BRIEF
Produce as output only the lines below starting at the line with "Where should I click to: Click Best" and continuing through the line with "Viewport: 949px width, 814px height.", each one exactly as written.

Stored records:
↓↓↓
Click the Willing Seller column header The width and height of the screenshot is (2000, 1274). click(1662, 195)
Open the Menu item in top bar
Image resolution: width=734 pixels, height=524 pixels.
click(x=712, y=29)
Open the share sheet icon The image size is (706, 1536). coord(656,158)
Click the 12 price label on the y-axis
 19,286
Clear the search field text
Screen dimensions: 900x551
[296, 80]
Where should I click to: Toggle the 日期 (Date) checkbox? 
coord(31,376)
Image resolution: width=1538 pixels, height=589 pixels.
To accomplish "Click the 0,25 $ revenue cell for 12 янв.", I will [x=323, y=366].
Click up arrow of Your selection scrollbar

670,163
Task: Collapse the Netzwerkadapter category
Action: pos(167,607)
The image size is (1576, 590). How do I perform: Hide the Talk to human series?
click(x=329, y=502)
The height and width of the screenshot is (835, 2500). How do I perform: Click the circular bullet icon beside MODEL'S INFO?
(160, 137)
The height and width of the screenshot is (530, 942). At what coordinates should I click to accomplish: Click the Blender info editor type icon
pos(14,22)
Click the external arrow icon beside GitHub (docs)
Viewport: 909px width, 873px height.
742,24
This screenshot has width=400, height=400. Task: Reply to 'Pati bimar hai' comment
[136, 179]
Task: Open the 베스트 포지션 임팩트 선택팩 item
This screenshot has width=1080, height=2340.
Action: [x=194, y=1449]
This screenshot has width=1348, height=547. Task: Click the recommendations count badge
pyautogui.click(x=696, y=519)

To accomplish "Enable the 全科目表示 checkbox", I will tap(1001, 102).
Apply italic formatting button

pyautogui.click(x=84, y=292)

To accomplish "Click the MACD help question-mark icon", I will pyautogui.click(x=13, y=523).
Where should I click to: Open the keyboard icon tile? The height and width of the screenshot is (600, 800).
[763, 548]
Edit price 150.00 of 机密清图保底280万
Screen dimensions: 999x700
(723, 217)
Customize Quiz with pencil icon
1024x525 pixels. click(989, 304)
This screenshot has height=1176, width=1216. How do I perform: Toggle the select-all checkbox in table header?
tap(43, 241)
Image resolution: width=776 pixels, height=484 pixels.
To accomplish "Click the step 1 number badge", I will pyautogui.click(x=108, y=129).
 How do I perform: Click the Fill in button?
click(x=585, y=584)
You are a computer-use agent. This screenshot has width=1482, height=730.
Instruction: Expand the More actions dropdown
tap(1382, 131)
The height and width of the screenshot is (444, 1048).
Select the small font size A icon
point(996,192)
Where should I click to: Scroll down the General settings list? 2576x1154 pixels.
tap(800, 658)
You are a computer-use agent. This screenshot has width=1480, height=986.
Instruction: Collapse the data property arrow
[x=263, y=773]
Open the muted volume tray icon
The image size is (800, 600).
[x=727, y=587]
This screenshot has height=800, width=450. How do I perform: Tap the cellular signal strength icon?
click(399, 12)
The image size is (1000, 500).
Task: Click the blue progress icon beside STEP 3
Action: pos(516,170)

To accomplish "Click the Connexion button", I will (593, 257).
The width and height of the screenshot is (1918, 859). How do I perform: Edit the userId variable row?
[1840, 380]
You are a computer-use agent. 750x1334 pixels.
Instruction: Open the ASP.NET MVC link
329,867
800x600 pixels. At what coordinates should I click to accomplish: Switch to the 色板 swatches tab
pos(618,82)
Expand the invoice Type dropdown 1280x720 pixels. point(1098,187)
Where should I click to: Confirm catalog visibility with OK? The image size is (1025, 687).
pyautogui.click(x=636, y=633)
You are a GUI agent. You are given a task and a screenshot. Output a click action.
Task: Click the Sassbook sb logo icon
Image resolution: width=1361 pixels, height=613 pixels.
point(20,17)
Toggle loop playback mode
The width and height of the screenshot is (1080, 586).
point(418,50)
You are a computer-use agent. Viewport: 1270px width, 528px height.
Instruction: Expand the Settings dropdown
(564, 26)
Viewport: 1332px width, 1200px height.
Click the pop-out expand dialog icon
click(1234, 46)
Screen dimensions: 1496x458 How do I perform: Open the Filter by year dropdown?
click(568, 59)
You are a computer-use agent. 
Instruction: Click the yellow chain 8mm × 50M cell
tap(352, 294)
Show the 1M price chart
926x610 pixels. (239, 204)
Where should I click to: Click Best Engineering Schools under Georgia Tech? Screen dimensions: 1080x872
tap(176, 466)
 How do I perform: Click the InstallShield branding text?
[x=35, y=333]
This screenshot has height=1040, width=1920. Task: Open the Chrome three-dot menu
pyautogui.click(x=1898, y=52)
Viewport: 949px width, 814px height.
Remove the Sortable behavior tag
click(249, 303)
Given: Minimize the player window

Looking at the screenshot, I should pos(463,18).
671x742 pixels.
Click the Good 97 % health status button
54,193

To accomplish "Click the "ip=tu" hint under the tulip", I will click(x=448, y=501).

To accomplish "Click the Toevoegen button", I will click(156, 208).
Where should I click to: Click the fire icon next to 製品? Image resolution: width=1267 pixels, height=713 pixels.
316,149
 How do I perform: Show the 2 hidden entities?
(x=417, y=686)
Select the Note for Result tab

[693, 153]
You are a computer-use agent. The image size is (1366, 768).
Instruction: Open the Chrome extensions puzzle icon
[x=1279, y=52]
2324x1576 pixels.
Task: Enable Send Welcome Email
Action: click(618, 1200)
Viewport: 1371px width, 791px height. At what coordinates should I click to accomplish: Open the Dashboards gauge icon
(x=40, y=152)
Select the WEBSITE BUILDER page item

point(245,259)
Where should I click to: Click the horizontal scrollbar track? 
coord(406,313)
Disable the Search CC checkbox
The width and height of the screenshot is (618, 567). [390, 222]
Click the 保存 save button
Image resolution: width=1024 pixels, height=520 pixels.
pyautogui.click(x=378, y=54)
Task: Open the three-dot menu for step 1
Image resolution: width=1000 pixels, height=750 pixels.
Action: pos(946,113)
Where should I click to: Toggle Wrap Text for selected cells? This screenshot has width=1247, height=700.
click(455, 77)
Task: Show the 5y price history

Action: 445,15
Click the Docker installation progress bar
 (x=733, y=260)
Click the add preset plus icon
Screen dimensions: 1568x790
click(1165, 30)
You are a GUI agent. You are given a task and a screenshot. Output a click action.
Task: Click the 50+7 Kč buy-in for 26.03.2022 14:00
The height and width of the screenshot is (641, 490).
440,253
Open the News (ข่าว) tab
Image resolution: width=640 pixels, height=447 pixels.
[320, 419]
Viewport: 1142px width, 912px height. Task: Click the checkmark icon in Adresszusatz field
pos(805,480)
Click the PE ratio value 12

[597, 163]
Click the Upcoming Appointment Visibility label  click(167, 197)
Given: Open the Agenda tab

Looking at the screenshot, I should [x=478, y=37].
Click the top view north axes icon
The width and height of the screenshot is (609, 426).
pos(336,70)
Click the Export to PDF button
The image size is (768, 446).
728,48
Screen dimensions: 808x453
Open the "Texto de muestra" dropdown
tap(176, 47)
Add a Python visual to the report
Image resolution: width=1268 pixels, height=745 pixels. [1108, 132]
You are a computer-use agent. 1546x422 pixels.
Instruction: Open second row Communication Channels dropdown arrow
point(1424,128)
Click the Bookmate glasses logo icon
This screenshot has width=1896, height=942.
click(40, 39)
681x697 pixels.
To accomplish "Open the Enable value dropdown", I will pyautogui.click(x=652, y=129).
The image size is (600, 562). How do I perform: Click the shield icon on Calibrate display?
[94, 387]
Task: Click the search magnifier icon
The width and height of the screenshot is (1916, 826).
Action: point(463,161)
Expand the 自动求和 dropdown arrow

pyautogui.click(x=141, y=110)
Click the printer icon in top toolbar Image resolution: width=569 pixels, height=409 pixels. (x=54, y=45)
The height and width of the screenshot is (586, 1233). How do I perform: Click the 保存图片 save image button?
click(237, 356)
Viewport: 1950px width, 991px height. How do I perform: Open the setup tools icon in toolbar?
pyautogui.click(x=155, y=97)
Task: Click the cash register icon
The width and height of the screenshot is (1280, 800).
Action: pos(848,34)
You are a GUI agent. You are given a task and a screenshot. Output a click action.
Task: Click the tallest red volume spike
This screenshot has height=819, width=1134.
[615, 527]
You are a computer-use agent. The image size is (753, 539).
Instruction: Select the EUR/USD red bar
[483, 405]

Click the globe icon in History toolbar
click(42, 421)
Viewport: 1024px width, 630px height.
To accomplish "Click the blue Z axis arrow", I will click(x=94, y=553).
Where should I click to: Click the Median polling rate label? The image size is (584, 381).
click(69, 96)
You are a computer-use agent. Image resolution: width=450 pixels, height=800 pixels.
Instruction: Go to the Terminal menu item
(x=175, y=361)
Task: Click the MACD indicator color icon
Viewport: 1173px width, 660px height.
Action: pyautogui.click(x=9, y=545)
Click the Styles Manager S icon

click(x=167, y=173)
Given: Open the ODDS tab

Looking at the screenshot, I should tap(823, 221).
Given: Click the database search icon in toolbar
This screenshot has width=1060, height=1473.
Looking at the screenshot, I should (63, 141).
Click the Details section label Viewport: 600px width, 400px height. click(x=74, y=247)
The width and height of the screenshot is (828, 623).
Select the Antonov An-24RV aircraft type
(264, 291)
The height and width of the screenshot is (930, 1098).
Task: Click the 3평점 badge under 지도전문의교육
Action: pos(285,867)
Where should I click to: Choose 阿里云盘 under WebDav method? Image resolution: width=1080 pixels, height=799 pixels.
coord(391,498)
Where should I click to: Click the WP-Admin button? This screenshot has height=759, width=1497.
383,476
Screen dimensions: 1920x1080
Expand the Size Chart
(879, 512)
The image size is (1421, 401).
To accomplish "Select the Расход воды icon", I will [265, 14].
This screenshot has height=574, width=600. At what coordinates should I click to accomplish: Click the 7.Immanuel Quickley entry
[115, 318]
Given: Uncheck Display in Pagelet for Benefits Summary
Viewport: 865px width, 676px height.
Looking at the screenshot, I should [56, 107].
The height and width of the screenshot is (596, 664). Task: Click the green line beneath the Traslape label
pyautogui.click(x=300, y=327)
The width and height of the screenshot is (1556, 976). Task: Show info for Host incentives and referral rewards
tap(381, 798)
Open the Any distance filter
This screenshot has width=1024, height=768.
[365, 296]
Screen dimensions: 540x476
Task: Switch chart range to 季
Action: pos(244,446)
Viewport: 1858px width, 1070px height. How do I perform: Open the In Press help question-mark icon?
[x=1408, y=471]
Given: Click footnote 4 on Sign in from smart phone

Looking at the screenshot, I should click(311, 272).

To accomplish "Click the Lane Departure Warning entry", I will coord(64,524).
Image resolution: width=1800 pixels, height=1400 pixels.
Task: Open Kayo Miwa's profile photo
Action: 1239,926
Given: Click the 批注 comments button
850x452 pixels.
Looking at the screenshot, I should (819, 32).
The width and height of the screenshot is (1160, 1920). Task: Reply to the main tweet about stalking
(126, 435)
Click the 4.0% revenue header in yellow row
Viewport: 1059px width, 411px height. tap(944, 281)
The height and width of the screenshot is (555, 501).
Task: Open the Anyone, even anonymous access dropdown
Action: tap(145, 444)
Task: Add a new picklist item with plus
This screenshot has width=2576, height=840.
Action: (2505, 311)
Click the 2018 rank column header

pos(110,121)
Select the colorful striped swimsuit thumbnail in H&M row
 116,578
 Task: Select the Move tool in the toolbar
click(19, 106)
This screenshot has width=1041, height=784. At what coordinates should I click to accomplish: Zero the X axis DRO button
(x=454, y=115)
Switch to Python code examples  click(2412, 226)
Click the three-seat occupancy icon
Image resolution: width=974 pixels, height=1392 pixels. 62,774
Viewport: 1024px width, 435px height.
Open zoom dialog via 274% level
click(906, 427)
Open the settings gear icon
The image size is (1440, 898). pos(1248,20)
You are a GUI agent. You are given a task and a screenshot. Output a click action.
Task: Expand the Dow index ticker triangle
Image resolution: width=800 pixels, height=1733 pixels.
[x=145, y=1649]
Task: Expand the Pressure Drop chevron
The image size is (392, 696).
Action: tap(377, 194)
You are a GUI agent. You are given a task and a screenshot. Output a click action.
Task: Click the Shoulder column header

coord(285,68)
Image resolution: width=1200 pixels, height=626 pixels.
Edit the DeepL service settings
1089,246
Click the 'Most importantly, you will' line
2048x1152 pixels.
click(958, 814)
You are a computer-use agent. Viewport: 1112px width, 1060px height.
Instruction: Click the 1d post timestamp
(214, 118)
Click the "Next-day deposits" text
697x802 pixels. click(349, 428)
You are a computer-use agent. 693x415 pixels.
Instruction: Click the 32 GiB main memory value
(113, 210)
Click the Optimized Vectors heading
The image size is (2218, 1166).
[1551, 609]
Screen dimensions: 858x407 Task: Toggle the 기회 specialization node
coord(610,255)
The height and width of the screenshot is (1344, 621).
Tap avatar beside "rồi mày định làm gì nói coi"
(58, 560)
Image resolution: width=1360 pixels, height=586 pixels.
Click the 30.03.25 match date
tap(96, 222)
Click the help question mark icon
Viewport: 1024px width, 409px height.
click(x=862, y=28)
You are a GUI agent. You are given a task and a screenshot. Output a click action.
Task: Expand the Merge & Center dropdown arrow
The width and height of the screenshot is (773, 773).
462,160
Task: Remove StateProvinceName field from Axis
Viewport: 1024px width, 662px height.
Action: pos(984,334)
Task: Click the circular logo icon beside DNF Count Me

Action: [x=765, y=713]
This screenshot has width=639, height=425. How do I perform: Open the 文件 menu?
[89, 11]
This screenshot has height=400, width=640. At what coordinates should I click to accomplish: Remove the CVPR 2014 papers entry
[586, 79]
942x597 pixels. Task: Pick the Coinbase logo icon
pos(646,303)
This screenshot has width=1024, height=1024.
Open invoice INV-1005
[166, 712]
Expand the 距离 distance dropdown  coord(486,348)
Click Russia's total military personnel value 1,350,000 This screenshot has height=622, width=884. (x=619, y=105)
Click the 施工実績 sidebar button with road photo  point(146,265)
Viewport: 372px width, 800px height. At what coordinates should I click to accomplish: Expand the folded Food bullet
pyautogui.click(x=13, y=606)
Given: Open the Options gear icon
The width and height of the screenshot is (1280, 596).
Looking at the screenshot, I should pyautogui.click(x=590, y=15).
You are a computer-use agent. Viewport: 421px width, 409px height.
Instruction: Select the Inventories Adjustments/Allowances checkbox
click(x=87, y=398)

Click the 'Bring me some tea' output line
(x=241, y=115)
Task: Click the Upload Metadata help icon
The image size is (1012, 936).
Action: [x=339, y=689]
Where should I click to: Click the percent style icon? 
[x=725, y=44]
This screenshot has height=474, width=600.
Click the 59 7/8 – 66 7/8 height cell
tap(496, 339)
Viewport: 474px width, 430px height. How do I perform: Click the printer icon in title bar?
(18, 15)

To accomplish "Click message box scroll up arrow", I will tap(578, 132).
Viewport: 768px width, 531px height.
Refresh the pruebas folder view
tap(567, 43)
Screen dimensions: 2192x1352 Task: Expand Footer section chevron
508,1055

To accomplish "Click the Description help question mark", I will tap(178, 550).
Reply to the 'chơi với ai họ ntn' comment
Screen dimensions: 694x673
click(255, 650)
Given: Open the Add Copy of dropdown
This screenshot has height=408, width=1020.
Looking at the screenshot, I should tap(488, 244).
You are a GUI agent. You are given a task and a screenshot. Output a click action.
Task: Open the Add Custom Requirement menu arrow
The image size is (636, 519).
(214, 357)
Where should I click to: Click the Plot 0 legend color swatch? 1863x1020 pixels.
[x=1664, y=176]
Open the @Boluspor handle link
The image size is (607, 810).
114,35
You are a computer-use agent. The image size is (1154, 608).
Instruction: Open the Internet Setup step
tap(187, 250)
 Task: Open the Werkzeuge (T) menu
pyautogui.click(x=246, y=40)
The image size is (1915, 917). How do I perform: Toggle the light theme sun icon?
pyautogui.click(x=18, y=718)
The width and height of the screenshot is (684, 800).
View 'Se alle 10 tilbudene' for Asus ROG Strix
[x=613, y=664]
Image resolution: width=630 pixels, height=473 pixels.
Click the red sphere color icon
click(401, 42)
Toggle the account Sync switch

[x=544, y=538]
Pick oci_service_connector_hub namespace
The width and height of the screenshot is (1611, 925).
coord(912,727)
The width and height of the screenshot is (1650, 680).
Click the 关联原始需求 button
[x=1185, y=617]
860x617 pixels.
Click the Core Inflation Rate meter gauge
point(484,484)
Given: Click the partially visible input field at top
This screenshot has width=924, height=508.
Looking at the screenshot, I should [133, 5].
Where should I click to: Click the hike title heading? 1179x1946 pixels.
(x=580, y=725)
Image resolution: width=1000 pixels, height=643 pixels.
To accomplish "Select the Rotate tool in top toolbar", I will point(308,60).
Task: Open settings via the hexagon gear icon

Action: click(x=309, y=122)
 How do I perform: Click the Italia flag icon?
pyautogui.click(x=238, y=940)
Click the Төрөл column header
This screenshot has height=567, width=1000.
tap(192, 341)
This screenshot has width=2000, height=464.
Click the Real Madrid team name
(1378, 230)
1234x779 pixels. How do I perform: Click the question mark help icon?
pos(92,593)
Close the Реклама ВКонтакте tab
↑↑↑
COMPLETED EXERCISE
Where should I click to: Click Best Engineering Schools under Georgia Tech? Screen dimensions: 1080x872
tap(176, 466)
 How do I perform: Click the InstallShield branding text?
[x=35, y=333]
This screenshot has height=1040, width=1920. Task: Open the Chrome three-dot menu
pyautogui.click(x=1898, y=52)
Viewport: 949px width, 814px height.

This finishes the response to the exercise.